M: Nella reciprocità dello scambio con i detenuti cosa ritieni di aver imparato?

L: Che solo con l’amore e la pazienza si possono ottenere risultati. Nella prima vita, infatti, ero ambiziosa e tremendamente esigente. Ora mi sento umile al servizio dei più deboli ma soprattutto molto paziente. L’unica cosa che non cambia però è il tempo che passa troppo in fretta.

 

M: Si è parlato molto del progetto Made in Carcere come del nuovo metodo Montessori per adulti e hai avviato con il sostegno di Fondazione con il sud un interessante progetto di ricerca in collaborazione con l’Univeristà Cattolica di Milano, cosa è emerso dalle vostre indagini?

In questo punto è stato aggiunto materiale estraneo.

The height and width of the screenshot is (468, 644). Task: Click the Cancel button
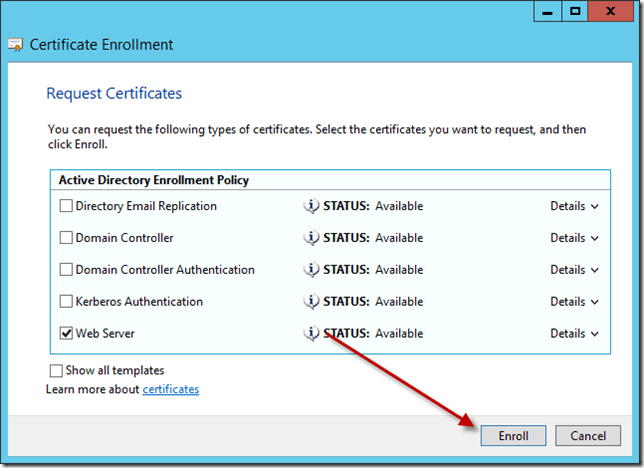(x=588, y=436)
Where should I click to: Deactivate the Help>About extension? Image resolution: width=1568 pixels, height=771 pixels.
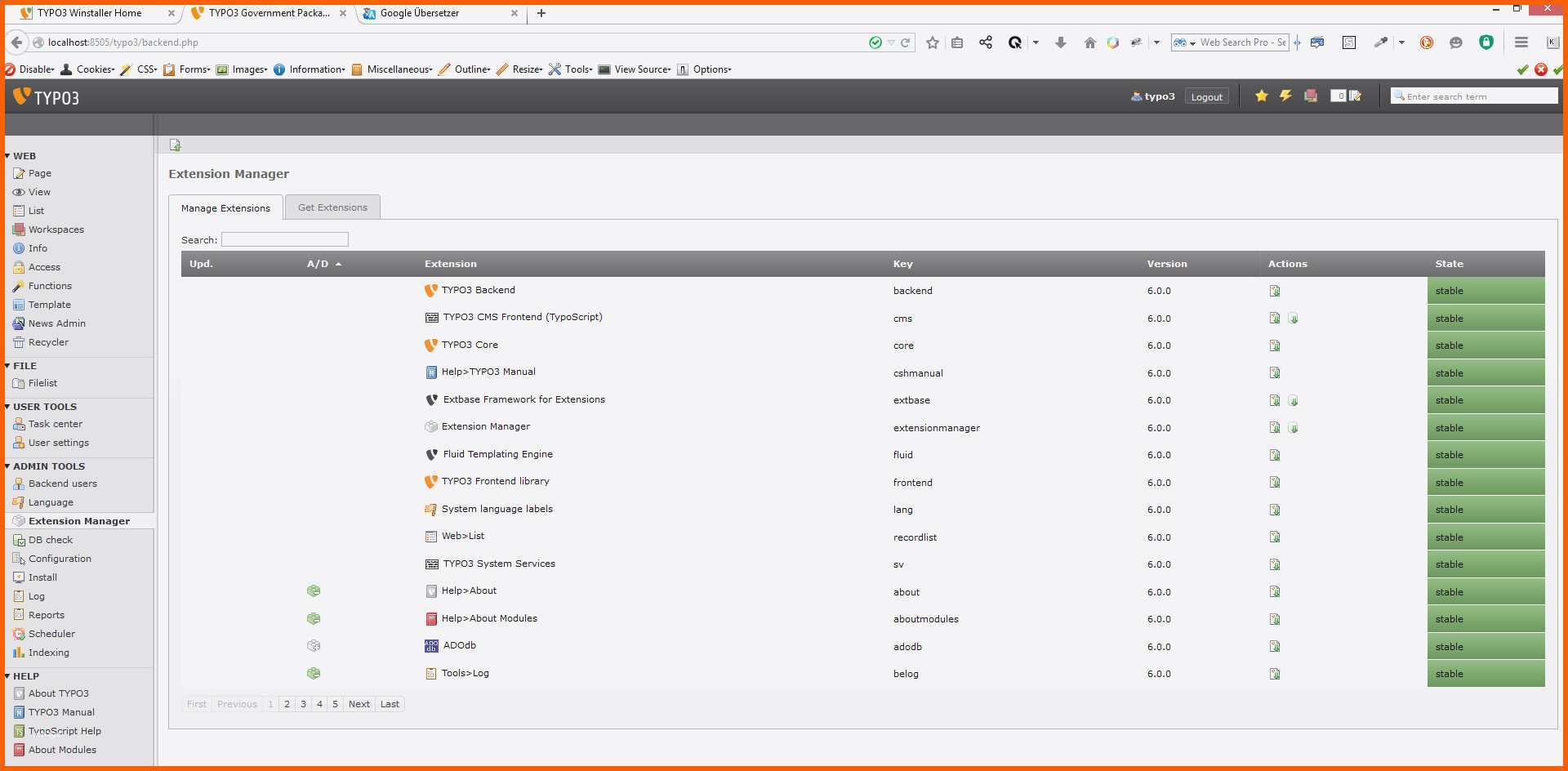tap(314, 591)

L: La cosa più interessante in questa esperienza è quella di trovare sempre una soluzione ad ogni cosa. Quando sei sulla torre non c’è posto per l’indecisione e la procrastinazione. Bisogna agire in fretta e con la consapevolezza che non esiste (o qui non ce lo possiamo permettere) la perfezione. Esiste la sopravvivenza, una sopravvivenza creativa, che aiuta a combattere l’abbandono della speranza e del sogno. Sono diversi anni che emerge sempre di più la correttezza delle nostre scelte. Vediamo il cambiamento continuo e notiamo subito la differenza tra le persone che lavorano e quelle che non lavorano.  La privazione della libertà dovrebbe essere l’unica forma di “punizione” al reato. Il carcere dovrebbe servire ad acquisire una nuova dignità e identità. Per conferire sistematicità a questa nostra consapevolezza registrata in anni e anni di lavoro sul campo abbiamo – grazie al supporto di Fondazione con il Sud e in collaborazione con l’Università Cattolica di Milano – avviato un progetto di ricerca che sta dando dei risultati importanti in termini di modellizzazione dell’intervento in carcere. I risultati dello studio saranno oggetto di una pubblicazione che a breve sarà presentata e il mio auspicio è quello che possano “copiarci” e moltiplicare in altre realtà carcerarie un modello che, ad oggi, ha funzionato tanto da annullare il tasso di recidiva a fine pena.